Back in the comments on the post about Venezuela’s electricity crisis, Scott expressed surprise at the claim that the Venezuelan economy has grown like gangbusters since 2002. “Has growth really been that dramatic?” he asked. “It doesn't square with a lot of what you read about Venezuela.”
In point of fact, growth really has been that dramatic. Last year, there was a back-and-forth between Francisco Rodríguez and Mark Weisbrot about the accomplishments of the Bolivarian Revolution. There was an slight pin-angel quality to their dispute. Rodríguez’s data on spending shares and literacy changes were fairly incontrovertible. Their dispute over inequality hinged over the treatment of zero-income households, but even if you throw them out of the sample you get generally stagnant inequality, which is less than revolutionary.
Similarly, the two argued about the extent of poverty reduction, but Rodríguez’s point was that the Bolivarian Republic had done a lousy job of reducing poverty given the extent of economic growth, not that it had failed to reduce poverty. In short, the dispute hinged on whether the country deserved a mulligan for the oil boom. Rodríguez wanted to grade the government on a curve, Weisbrot didn’t.
So how big was the oil boom? Big. Real GDP doubled between its nadir in the first quarter of 2003 (when the national oil company tried to overthrow the government) and the second quarter of 2008. From a base of 100 in 2003, real private consumption leapt to 115 in 2004, 133 in ’05, 157 in ’06, 187 in ’07, and 202 in 2008. Even the inequality measures that include zero-income households remained basically unchanged over this period (with a weird spike in 2005), indicating that the consumption boom was pretty well spread. Poverty dropped from a peak of 55% in the second half of 2003 to 26% by the beginning of 2008; extreme poverty fell from 25% to 7% over the same period. To be fair, the reduction in 2007 is really hard to measure, since the poverty basket uses official prices, and most staples have been rationed at the official price since then. (Although Mickey-D’s has not been affected, as best as anyone can tell me. Ditto most private markets. Weird sort of socialism, that.
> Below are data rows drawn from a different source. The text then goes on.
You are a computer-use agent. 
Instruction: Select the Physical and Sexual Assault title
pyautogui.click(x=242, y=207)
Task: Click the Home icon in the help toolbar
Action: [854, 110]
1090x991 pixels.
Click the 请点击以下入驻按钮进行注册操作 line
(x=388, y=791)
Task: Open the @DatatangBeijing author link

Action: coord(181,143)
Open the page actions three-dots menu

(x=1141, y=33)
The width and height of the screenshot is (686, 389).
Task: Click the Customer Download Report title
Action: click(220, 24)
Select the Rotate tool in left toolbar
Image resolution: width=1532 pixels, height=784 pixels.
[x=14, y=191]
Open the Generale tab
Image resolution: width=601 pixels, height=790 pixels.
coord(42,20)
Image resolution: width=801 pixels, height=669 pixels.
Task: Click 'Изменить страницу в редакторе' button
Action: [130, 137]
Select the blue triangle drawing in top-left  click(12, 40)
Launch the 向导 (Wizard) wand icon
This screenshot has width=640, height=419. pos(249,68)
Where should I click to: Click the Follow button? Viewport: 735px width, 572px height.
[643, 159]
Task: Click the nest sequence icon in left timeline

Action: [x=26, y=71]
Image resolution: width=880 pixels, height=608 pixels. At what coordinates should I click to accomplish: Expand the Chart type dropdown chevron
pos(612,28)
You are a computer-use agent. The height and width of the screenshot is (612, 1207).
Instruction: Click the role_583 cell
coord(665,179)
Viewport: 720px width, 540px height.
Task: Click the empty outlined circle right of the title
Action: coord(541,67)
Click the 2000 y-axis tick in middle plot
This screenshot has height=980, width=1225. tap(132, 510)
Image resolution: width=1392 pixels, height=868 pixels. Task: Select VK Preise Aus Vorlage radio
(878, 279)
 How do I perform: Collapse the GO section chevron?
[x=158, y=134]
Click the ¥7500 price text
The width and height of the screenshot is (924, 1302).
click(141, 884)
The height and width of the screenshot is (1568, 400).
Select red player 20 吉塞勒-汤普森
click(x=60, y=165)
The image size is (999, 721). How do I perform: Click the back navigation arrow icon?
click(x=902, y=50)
But I digress.)
There is some evidence that the boom bypassed the poorest of the poor: The percentage of underweight babies born in Venezuela, for example, increased from 8.4 percent to 9.1 percent between 1999 and 2006. During the same period, the percentage of households without access to running water rose from 7.2 percent to 9.4 percent, and the percentage of families living in dwellings with earthen floors multiplied almost threefold, from 2.5 percent to 6.8 percent. On the other side of the ledger, infant mortality dropped from 21.4 per 1000 live births in 1998 to 18.5 in 2003 and 14.2 in 2006, while the number of primary care physicians in the public sector rose twelvefold. That said, the above is a red herring for the purposes of this post: the point is not that the Bolivarian Revolution has been less than revolutionary; the point is that the country underwent a huge boom in 2002-08, and that boom trickled down to the bulk of the population, if not necessarily the poorest.
The boom certainly translated into jobs. Formal-sector employment grew 42% from 4.53 million in 2003 to 6.45 million in 2008; informal employment stayed basically unchanged, drifting up from 4.99 million to 5.02 million. Public employment outpaced private, growing from 11.6% of total employment (formal and informal) to 16.6%, but since my readers are smarter than Michael Steele, they recognize that a job is in fact a job.
So, jobs, incomes, consumption, all way up. Not as far up as in places that handled the hydrocarbon boom better, like Alberta or Trinidad or Bahrain, but still way up. Which leaves me curious. Scott, what did you read that left you with a different impression of economic conditions in Venezuela over the last half-decade?